Records for the exercise
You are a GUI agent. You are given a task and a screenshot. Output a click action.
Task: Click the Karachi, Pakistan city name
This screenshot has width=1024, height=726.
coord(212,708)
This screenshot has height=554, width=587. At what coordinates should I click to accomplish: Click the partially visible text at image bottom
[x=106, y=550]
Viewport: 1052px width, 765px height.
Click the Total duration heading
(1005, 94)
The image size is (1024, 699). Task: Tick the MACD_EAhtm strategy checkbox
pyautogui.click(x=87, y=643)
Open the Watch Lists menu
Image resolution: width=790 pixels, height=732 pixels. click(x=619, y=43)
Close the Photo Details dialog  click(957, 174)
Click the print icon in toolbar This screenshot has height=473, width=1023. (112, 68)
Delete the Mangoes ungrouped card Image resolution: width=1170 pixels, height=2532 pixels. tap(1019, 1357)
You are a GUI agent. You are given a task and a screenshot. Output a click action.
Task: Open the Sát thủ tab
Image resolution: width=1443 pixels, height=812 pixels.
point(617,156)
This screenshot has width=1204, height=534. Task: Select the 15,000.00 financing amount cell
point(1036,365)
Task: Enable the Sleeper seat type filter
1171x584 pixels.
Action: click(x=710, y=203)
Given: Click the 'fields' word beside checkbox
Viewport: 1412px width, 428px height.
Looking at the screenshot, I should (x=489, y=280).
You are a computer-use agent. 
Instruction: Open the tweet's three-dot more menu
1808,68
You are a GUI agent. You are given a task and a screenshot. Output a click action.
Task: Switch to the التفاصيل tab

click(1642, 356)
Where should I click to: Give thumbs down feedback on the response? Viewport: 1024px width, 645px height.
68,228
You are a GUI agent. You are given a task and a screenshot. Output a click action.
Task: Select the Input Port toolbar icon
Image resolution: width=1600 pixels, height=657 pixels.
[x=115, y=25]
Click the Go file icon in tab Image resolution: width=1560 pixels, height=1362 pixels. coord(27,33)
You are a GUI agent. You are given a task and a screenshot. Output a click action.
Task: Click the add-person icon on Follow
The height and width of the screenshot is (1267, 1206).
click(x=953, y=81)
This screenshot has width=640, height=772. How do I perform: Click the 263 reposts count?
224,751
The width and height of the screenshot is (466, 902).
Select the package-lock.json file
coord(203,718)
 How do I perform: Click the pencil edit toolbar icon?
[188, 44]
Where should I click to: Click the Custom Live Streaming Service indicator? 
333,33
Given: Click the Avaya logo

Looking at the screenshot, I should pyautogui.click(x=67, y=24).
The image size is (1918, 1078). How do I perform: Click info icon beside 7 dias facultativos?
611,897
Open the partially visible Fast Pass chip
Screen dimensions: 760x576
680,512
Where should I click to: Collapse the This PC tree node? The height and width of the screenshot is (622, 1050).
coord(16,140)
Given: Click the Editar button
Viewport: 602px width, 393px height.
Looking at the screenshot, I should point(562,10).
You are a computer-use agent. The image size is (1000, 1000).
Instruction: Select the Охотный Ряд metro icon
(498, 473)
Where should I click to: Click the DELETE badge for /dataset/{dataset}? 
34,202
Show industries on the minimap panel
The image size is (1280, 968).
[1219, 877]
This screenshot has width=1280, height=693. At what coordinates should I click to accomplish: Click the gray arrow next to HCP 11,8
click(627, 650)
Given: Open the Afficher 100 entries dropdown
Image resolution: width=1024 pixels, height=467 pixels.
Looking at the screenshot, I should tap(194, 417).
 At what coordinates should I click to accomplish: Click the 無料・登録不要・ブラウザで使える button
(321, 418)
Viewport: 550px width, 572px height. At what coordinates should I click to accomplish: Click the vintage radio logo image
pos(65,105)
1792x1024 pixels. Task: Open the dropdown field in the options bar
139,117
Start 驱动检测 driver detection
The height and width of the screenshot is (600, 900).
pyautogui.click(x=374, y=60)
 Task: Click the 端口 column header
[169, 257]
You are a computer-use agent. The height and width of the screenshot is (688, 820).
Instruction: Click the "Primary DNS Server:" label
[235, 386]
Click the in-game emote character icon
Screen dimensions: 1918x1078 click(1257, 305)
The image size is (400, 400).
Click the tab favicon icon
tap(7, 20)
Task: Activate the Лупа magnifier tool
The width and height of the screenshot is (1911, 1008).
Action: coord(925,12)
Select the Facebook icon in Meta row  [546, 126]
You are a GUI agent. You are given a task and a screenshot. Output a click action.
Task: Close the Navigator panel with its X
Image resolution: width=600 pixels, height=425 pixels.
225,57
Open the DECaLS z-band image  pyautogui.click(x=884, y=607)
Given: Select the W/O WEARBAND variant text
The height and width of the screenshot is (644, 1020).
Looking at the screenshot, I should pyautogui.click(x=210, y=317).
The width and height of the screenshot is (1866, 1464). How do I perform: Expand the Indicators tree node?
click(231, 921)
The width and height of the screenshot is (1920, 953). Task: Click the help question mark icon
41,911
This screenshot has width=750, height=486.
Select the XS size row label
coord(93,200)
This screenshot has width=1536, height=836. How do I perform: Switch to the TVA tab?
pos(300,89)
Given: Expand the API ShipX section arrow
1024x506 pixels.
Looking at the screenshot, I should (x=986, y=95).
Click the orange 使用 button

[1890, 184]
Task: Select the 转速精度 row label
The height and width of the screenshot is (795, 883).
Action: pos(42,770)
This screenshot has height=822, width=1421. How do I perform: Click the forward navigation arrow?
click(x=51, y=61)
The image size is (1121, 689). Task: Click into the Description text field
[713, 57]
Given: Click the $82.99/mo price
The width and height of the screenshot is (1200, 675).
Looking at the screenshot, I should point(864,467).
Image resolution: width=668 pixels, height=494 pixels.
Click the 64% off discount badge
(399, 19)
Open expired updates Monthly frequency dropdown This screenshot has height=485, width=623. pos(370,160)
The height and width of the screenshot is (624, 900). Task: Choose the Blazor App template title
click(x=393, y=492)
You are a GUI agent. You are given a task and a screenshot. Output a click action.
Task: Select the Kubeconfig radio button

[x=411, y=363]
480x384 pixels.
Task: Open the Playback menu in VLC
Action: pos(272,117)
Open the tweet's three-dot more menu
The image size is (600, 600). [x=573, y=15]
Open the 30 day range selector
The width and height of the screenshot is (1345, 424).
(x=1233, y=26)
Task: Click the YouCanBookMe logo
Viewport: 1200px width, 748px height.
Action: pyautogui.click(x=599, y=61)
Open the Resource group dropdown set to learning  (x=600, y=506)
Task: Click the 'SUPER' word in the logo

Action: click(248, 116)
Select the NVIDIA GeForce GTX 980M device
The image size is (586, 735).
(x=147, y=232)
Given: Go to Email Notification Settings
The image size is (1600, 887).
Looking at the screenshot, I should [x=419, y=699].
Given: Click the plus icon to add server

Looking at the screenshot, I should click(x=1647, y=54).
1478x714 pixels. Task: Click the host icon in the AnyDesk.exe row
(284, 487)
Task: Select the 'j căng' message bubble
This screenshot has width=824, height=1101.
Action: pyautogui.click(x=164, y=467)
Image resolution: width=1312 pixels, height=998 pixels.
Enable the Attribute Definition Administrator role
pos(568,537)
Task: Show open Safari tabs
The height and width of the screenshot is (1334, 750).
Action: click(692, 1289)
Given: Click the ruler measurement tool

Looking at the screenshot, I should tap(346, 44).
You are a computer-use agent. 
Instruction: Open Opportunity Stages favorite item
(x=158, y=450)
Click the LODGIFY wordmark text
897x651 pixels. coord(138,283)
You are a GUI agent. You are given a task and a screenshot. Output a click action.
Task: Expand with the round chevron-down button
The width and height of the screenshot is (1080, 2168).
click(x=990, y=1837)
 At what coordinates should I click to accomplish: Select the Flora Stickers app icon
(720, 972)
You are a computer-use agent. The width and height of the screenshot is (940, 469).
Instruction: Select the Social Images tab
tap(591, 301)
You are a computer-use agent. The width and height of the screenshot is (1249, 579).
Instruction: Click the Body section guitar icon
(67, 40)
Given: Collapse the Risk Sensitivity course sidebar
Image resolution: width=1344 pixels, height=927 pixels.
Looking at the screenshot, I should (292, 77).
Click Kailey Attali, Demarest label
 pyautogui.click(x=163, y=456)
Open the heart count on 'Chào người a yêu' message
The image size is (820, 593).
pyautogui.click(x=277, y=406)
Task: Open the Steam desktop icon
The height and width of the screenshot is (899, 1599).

To do
All lines of the data above that include the word "panel" must be shown.

Answer to the exercise
Show industries on the minimap panel
Task: Close the Navigator panel with its X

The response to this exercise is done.